Lebih lanjut, mengutip arahan Presiden Prabowo di SMAN 1 Cilacap akhir April lalu bahwa di tahun 2028 seluruh sekolah di Indonesia ditargetkan sudah mendapatkan revitalisasi.
“Kami optimistis bahwa melalui peningkatan sarana prasarana, penguatan kualitas pembelajaran, serta pembangunan karakter, NTT dapat menjadi salah satu motor kebangkitan pendidikan nasional. Seperti halnya matahari yang selalu terbit pagi dari timur, semoga kebangkitan pendidikan juga dapat dimulai dari NTT” ujar Menteri Mu’ti.
Merespons doa dan harapan dari Mendikdasmen, Gubernur NTT, Emanuel Melkiades Laka Lena, menyampaikan apresiasi atas dukungan Kemendikdasmen terhadap program Revitalisasi Satuan Pendidikan dan Digitalisasi Pembelajaran di NTT.
Menurutnya, capaian 576 satuan pendidikan dan 9.019 IFP tersebut menjadi dorongan untuk memperkuat kualitas pendidikan di daerahnya.
Antusiasme Daerah
Gubernur Melki menambahkan, untuk tahun 2026 Provinsi NTT telah mengusulkan tiga kali lipat dari capaian tahun 2025. Tingginya usulan tersebut menjadi cerminan antusiasme daerah yang ingin meningkatkan kualitas sarana dan prasarana pendidikan.
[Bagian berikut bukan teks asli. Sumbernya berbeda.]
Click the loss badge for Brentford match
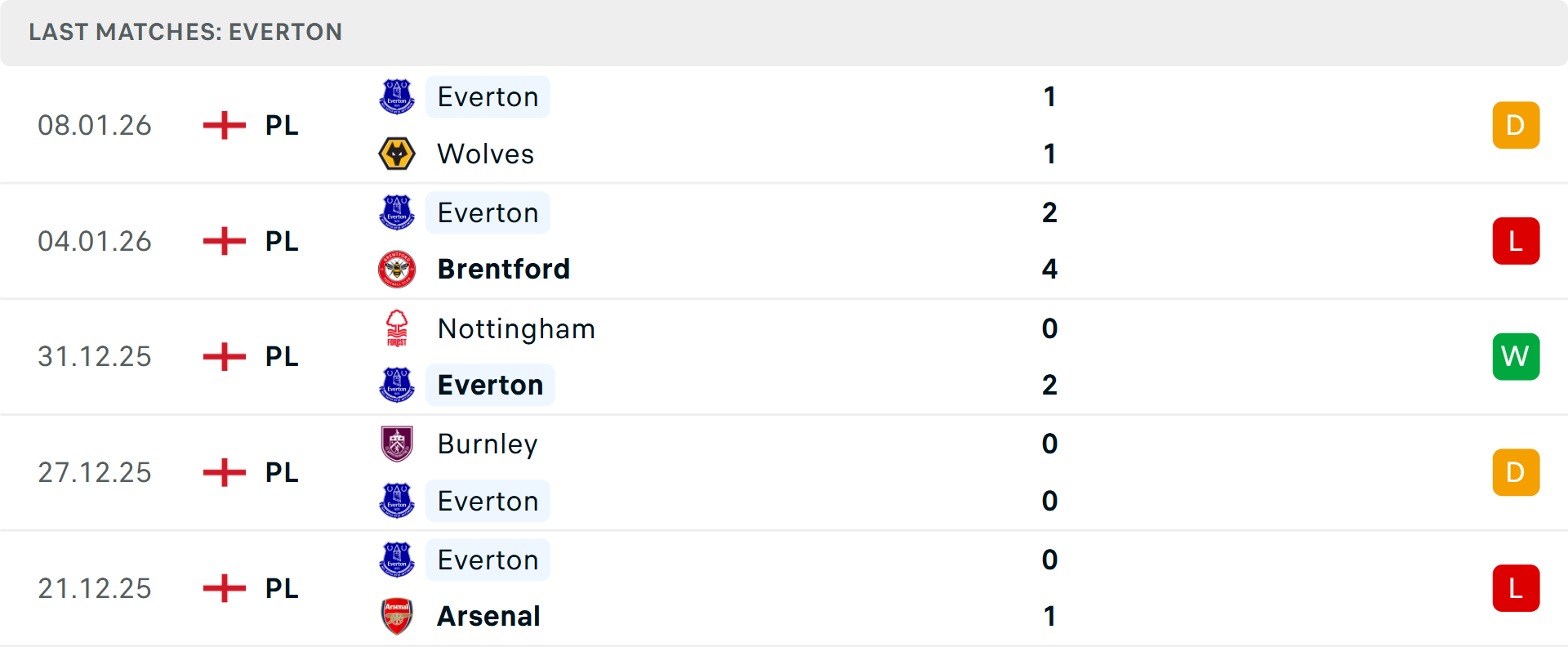 (1516, 241)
“Apa yang dilakukan oleh murid kita yaitu Verona Keren Balol sangat menyentuh sisi emosional dan memperkuat pesan pendidikan di NTT. Tentunya hal itu sejalan dengan arahan Mendikdasmen pada Hari Pendidikan Nasional (Hardiknas) 2026 yang mendorong pemanfaatan seni dan budaya sebagai media pembelajaran” ujar Gubernur Melki.
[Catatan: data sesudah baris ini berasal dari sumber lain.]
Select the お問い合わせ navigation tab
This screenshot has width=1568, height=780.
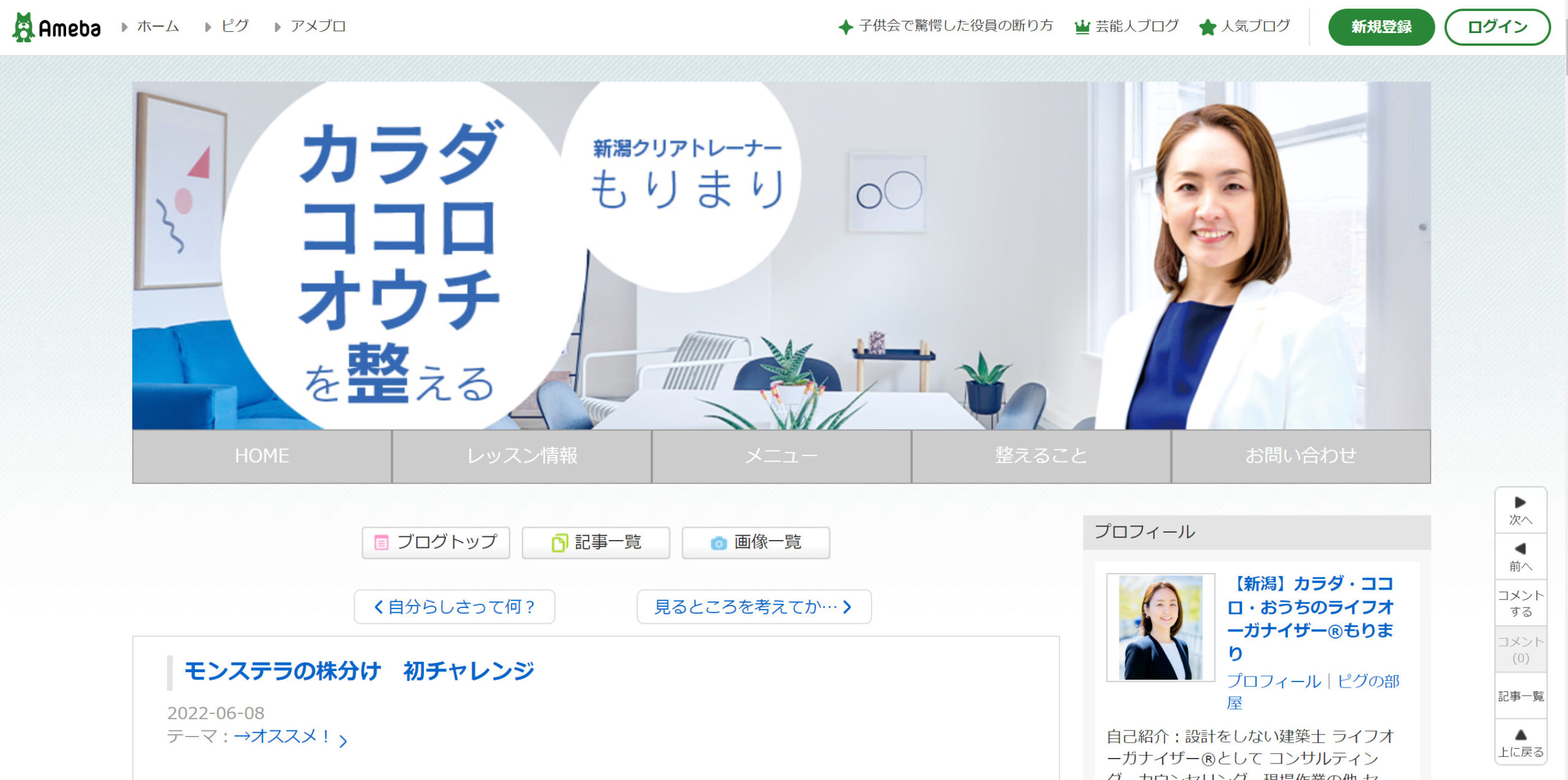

Pada kesempatan ini, Gubernur Melki menegaskan bahwa Pemerintah Provinsi NTT terus mengembangkan pendidikan berbasis tiga pilar utama. Yaitu kualitas akademik, pembentukan karakter, dan penguatan kewirausahaan.
“Saya berharap dengan kokohnya infrastruktur yang sudah ada, lulusan dan murid NTT tidak hanya pandai secara akademik, namun juga memiliki karakter dan kreativitas guna membangun NTT menjadi lebih baik” terangnya.
Sebanyak 98 satuan pendidikan penerima revitalisasi 2025 dari Kota Kupang, Kabupaten Kupang, dan Kabupaten Timor Tengah Selatan, dihadirkan untuk menerima prasasti yang telah ditandatangani oleh Menteri Abdul Mu’ti.
Selain itu, acara peresmian ini juga berlangsung secara daring dengan menghadirkan seluruh penerima revitalisasi 2025 seluruh NTT melalui media Zoom dan siaran langsung Youtube Kemdikdasmen.